本文 —
******

本記事ではスキルとはtechnical skillのことを指しています。

一度自転車に乗れるようになったら、ずっと乗れるのと同様
一度身についたスキルは個人に属し、永続的で、他人に奪われることなく
金や価値を生み出し続けることができるものです。

一方、医療の世界では原則としてスキルはただで与えられることはありません。

金を払って、その対価として受け取るものです。

金を持たない研修医は、過去には、捧げた労働時間と等価交換し
"スキル"を得てきたのです。

しかし、スキルの高度化、習得機会の奪い合い、働き方改革による労働時間制限などなど、我々を取り巻く環境は急速に変化してきています。

本記事では、これからの医師のキャリア形成における
スキル習得の位置付け、今後の見通しについて触れてみたいと思います。


臨床研修黄金時代のお話です

研修医は労働力として時間を差し出す代わりに
その報酬としてスキルを受け取ってきました。

給料は今でこそ月30万円以上が保証されていますが
当時は数万円、なんてこともありました。

生活のために野戦病院で当直バイトするしかありません。
当然そこで事故りますw

それでも研修をする意味とは、他でもないスキルを得ることができたからです。その経験は実地でしか得られず替えが効きません。

******

表示データ —
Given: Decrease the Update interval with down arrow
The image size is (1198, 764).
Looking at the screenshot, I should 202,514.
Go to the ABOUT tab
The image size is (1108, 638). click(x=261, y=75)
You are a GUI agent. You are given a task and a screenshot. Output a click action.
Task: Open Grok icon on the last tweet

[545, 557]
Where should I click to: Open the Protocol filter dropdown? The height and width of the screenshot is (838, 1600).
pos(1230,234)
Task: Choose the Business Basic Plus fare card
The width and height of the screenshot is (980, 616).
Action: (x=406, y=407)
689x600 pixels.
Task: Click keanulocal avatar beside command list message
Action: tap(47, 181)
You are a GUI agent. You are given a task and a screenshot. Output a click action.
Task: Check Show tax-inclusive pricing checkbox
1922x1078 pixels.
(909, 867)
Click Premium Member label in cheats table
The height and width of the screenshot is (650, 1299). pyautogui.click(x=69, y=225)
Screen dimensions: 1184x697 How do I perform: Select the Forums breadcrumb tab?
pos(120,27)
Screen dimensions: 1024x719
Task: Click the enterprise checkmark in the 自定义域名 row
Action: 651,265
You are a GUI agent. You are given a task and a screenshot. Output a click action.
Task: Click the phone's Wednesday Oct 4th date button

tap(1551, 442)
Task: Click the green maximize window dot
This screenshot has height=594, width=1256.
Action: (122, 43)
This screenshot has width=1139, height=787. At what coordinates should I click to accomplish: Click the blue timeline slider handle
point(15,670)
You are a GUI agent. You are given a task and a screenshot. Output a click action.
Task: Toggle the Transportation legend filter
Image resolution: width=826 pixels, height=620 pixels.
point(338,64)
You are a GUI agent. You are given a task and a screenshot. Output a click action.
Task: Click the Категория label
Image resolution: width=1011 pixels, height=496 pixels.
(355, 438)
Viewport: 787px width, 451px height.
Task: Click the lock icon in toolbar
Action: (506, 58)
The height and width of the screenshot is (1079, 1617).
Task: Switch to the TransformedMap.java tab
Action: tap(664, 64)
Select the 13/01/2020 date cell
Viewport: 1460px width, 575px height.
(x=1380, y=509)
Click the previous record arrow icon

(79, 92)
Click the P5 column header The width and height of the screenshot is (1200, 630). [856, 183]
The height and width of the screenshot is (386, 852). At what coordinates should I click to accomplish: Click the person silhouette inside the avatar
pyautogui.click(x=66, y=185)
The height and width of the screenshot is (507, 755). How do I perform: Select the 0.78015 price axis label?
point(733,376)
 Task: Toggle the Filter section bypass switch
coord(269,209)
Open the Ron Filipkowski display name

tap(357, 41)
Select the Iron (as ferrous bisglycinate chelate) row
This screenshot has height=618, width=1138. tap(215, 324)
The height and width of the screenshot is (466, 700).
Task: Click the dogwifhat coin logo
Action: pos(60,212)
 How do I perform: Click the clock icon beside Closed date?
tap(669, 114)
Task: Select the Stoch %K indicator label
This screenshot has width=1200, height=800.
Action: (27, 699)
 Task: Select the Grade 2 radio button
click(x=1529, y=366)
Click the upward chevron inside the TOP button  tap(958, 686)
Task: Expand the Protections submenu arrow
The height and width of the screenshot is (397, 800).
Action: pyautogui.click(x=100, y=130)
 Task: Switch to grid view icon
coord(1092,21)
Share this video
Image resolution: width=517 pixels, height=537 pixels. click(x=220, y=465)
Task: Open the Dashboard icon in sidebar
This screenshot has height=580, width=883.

******

取り組む課題 —
a - 医師のスキル習得についての文章によると、研修医の給料は現在どれだけ以上が保証されていますか。
b - 医師のスキル習得についての文章を、最後の文の後から書き進めてください。

項目別の解答 —
a - 月30万円以上です。

b -
つらい下積み時代です。まぁ、古いですねw

しかし時代は移ろい、必ずしもtechnical skillだけが医師に求められる社会的ニーズとは言えなくなりました。分業、専門分化の影響でもあります。

むしろ精神科などで必要とされるnon technical skill、
チーム医療では他職種間でのコミュニケーション能力、マネージメント能力など、その重要性は増す一方です。

対して、technical skillについてもVRなどテクノロジーの発達もあり
一子相伝の秘技、みたいなものもどんどん共有されやすくなっています。

昔、ホリエモンの発言が波紋を呼びましたね。
「寿司職人になるのに何年も下積みをするなんてバカだ、技術だけなら1ヶ月で十分だろう」、と。

technical skillに限れば、至極その通りだと思います。


指導医にとってスキル教育はメリットなし。。

初学者である研修医が不慣れな手技を行うことで
・患者が合併症リスクにさらされる
・指導医が責任を負う
・手技に時間がかかるため、他の通常業務を圧迫する
・手技は奥深く上級医になっても実施したいことも
・指導医にインセンティブはゼロ
・日本は「教育への評価」が重視されない
・挙句の果てに、研修医によっては迷惑そうにする(需給の不一致)

実は指導医にとって、スキル教育はほぼメリットがなく、
「教えない方がラク」なのが現状です。

「できる人を増やした方が楽になるでしょう」という意見も聞こえてきそうですが、気管挿管だとかCVC挿入のような基本手技に関してはその通りです。

しかし手術のような得難いスキルほど独占した方が都合が良いことは明白ですよね。
代えが効かない人材であり続ければ、ポストも名誉も金銭も、仕事の選り好みも思いのままです。
なぜならそれを評価できる人すら育たないですし、外部評価機関についても元来閉鎖的な医療機関内には出入りしづらいですからね。

日本の心臓外科領域でも「40歳で開心術初執刀」なんて話もよく聞きましたw

教えない方がラクだし既得権益も守られる、という訳です。。。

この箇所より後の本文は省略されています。